**Page extract:**

At Grays Harbor Community Hospital (GHCH), their Ambulatory Infusion Services (AIS) department works hard to make your visits as stress-free as possible. Some illnesses, especially chronic illnesses, require ongoing treatment. You or a loved one may require frequent visits to receive transfusions, intravenous medication, monitor your health status through blood draws, or receive specialized injections. You can get the help you need right here on the Harbor with the AIS team at GHCH.
“We see patients for a variety of treatments including intravenous infusions, blood transfusions, blood draws, injections, and management of vascular access devices such as mediports and PICC lines,” explains AIS Charge Nurse Erin Swint. “Medications we infuse include antibiotics and therapeutics to treat chronic illnesses like rheumatoid arthritis and Crohn’s disease.”
Not all visits to the AIS address chronic conditions but the majority are. The National Health Council reports that “Generally incurable and ongoing, chronic diseases affect approximately 133 million Americans, representing more than 40% of the total population of this country…that number is projected to grow to an estimated 157 million, with 81 million having multiple conditions.”
“Our patients see us routinely for treatments and we may see them daily, weekly, or monthly,” says Swint. “We provide anywhere from 100 to 200 treatments per month and sometimes more.”
Their staff works with a patient’s primary care physician, hospital team, or nursing home caregivers on this outpatient process. “The care we provide is highly specialized and requires skilled nursing,” she continues. “Our expertise lies in giving medications and treatments that are usually given in the hospital, while allowing people to live at home and even continue working. Some people need short-term care that bridges the gap from hospital admission to full recovery at home, while others need specific management of severe chronic illness.”
Appointments vary from 30 minutes to 6 hours, depending on the medication used, but patients can read or use the site’s wi-fi from the comfort of a chair or bed. All care is uniquely tailored to the individual. The department staffs two nurses per shift and are always happy to answer questions.
“A lot of people are surprised we are here and offering the services we do,” admits Swint “If it has to do with special medications or vascular access, we likely have the capability to accommodate the needs of the patient. For instance, people may receive cancer treatments in Seattle but live in Ocean Shores. For those people, we can maintain their mediports and PICC lines at AIS to reduce the need for folks to travel more often than necessary.”
If you or someone you love could benefit from this type of service, staff advises potential new patients to have your primary doctor reach out. They can talk through your treatment needs and make sure you receive the best, most stress-free care.
Frequently asked questions run the gamut, says Swint. Do they offer chemotherapy or dialysis? No. Can I eat or use my phone during treatment? Sure, as long as it’s not disruptive. “We like to promote a friendly atmosphere that puts people at ease,” she says. “We develop strong relationships with our patients and become invested in their lives, and they also become invested in ours. We pride ourselves in being a niche that bridges the gap that many people face when dealing with chronic illness. In a community with remote access to healthcare, having AIS makes a big difference in many people’s lives. We’re fortunate to have this service in our community.”
Persistent health issues can be stressful and disheartening. Thanks to the kind, caring, skillful nurses of GHCH’s Ambulatory Infusion Services department, you can receive treatment in a peaceful environment and be home the same day.
“Everyone is susceptible to the effects of stress,” say Healthline researchers. “However, living with a long-term condition can make you particularly vulnerable. In addition to the everyday challenges that most people face, chronic illness adds new layers of stressors.” They suggest incorporating such peaceful habits as listening to music, meditating, reading and finding ways to spend quality time with loved ones. Thanks to the AIS department, you can even do those while receiving vital treatment.

**What is being asked:** Translate this sentence from the article on the hospital's infusion services into Spanish: "Appointments vary from 30 minutes to 6 hours, depending on the medication used, but patients can read or use the site’s wi-fi from the comfort of a chair or bed."

**Entries supplied:**
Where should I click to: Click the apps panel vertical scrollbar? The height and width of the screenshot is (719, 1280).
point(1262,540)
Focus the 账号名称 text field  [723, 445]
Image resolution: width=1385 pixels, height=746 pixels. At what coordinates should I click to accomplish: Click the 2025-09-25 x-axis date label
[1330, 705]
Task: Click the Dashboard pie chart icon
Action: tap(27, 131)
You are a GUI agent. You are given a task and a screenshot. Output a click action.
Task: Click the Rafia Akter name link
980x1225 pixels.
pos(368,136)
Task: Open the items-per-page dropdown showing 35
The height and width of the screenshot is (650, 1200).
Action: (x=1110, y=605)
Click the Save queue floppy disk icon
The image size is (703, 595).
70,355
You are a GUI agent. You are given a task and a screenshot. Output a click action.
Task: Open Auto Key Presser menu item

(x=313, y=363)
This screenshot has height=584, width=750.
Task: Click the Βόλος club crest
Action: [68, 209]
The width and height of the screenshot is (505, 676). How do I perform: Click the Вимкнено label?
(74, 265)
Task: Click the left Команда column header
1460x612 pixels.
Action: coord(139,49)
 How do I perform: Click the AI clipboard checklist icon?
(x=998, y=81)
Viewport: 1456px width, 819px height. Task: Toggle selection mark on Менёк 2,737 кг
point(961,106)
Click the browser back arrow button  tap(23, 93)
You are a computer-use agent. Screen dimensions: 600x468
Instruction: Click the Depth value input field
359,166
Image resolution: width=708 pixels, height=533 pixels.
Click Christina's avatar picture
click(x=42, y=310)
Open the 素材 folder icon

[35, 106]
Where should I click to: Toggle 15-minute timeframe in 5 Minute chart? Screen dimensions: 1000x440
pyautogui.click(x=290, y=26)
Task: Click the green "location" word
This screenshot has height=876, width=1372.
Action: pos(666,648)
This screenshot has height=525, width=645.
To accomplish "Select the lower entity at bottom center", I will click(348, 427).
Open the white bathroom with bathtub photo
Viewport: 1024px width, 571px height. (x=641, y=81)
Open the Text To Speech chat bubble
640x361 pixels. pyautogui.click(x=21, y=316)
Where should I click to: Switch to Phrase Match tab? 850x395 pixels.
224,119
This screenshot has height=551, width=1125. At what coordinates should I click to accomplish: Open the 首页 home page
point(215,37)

**Response to this task:** Las citas duran de 30 minutos a 6 horas, según el medicamento que se utilice, pero los pacientes pueden leer o usar el wifi del centro desde la comodidad de un sillón o una cama.